Fat brother and Maze are playing a kind of special (hentai) game on an N*M board (N rows, M columns). At the beginning, each grid of this board is consisting of grass or just empty and then they start to fire all the grass. Firstly they choose two grids which are consisting of grass and set fire. As we all know, the fire can spread among the grass. If the grid (x, y) is firing at time t, the grid which is adjacent to this grid will fire at time t+1 which refers to the grid (x+1, y), (x-1, y), (x, y+1), (x, y-1). This process ends when no new grid get fire. If then all the grid which are consisting of grass is get fired, Fat brother and Maze will stand in the middle of the grid and playing a MORE special (hentai) game. (Maybe it’s the OOXX game which decrypted in the last problem, who knows.)

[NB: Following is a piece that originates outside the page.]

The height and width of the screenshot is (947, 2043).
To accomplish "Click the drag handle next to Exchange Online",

You can assume that the grass in the board would never burn out and the empty grid would never get fire.

Note that the two grids they choose can be the same.

 Input

The first line of the date is an integer T, which is the number of the text cases.

Then T cases follow, each case contains two integers N and M indicate the size of the board. Then goes N line, each line with M character shows the board. “#” Indicates the grass. You can assume that there is at least one grid which is consisting of grass in the board.

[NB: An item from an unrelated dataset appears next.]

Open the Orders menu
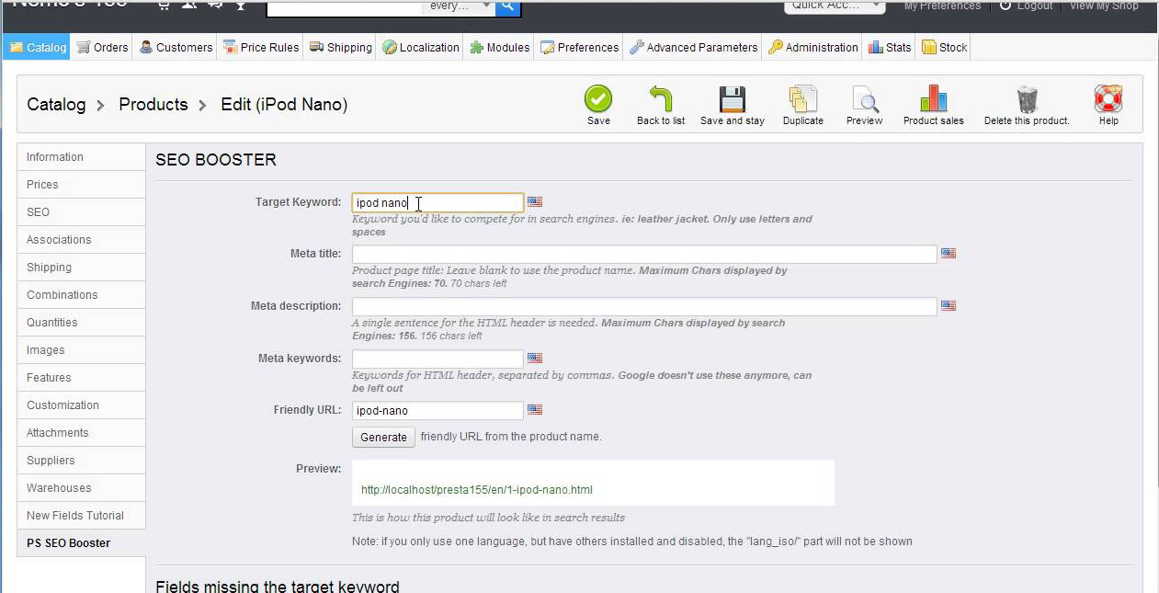Image resolution: width=1159 pixels, height=593 pixels. click(102, 47)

1 <= T <=100, 1 <= n <=10, 1 <= m <=10

 Output

For each case, output the case number first, if they can play the MORE special (hentai) game (fire all the grass), output the minimal time they need to wait after they set fire, otherwise just output -1. See the sample input and output for more details.

 Sample Input

3 3
.#.
###
.#.
3 3
.#.
#.#
.#.
3 3
...
#.#
...
3 3
###
..#
#.#

 Sample Output

Case 1: 1
Case 2: -1
Case 3: 0
Case 4: 2

分析:首先,判断题目的草丛数,小于等于2的直接剪枝。

其次,枚举两堆草丛燃烧时间并记录最小值。

注意:燃烧事件应该以两个草丛中最长的为准。多于两个的直接-1。。

code:[718ms]

#include <cstdio>
#include <queue>
#include <iostream>
#include <cstring>

using namespace std;
typedef long long ll;
typedef struct {
    int x;
    int y;
    int wal;
}data;
data yihao,erhao;
data map_temp[105];

int n, m,cas, vis[15][15];
int dir[][2] = { {0,1} , {1,0} , {0,-1} , {-1,0}  };
char grid[15][15];

void init()
{
    memset(grid, 0, sizeof grid);
    for (int i = 1; i <= n; i++)
        scanf("%s", grid[i] + 1);
}

int bfs(int x1,int y1,int x2,int y2)
{
    int ans = 0;
    memset(vis, 0, sizeof vis);
    vis[x1][y1] = 1;
    vis[x2][y2] = 1;
    
    yihao.x = x1, yihao.y = y1;
    erhao.x = x2, erhao.y = y2;
    yihao.wal = erhao.wal = 0;
    queue <data> q;
    q.push(yihao);
    q.push(erhao);
    
    while (q.size())
    {
        data now = q.front(); q.pop();
        data nex;
        
        if (ans < now.wal)
        {
            ans = now.wal;
        }
        for (int i = 0; i < 4; i++)
        {
            int a = now.x + dir[i][0], b = now.y + dir[i][1];
            if (vis[a][b] == 0&&1<=a&&a<=n&&1<=b&&b<=m)
                if(grid[a][b]=='#')
                {
                    nex.x = a;
                    nex.y = b;
                    nex.wal = now.wal + 1;
                    q.push(nex);
                    vis[a][b] = 1;
                }
        }
    }
    return ans;
}

int cheack()
{

    for(int i=1;i<=n;i++)
        for(int j=1;j<=m;j++)
        {
            if(grid[i][j]=='#')
            {
                if(vis[i][j]==0)
                {
                    return 0;
                }
            }
        }
    return 1;
}

void solve()
{
    int ans = 1000000;
    int cnt = 0;
    for(int i=1;i<=n;i++)
        for (int j = 1; j <= m; j++)
        {
            if (grid[i][j] == '#')
            {
                map_temp[cnt].x=i,map_temp[cnt++].y=j;
            }
        }
    
    if (cnt <= 2)
    {
        printf("Case %d: 0\n", cas++);
        return;
    }
    
    int temp;
    for (int i = 0; i < cnt; i++)
    {
        for (int j = 0; j < cnt; j++)
        {
            if(i==j) continue;
            temp=bfs(map_temp[i].x,map_temp[i].y,map_temp[j].x,map_temp[j].y);
            if(cheack())
                if(ans>temp)
                    ans=temp;
        }
    }
    
    if(ans==1000000)
        printf("Case %d: -1\n",cas++);
    else
        printf("Case %d: %d\n", cas++, ans);
}

int main(void)
{
    cas = 1;
    int t;
    cin >> t;
    while (t--)
    {
        scanf("%d %d",&n,&m);
        init();
        solve();
    }
}

quesiton:双向bfs优化的实现..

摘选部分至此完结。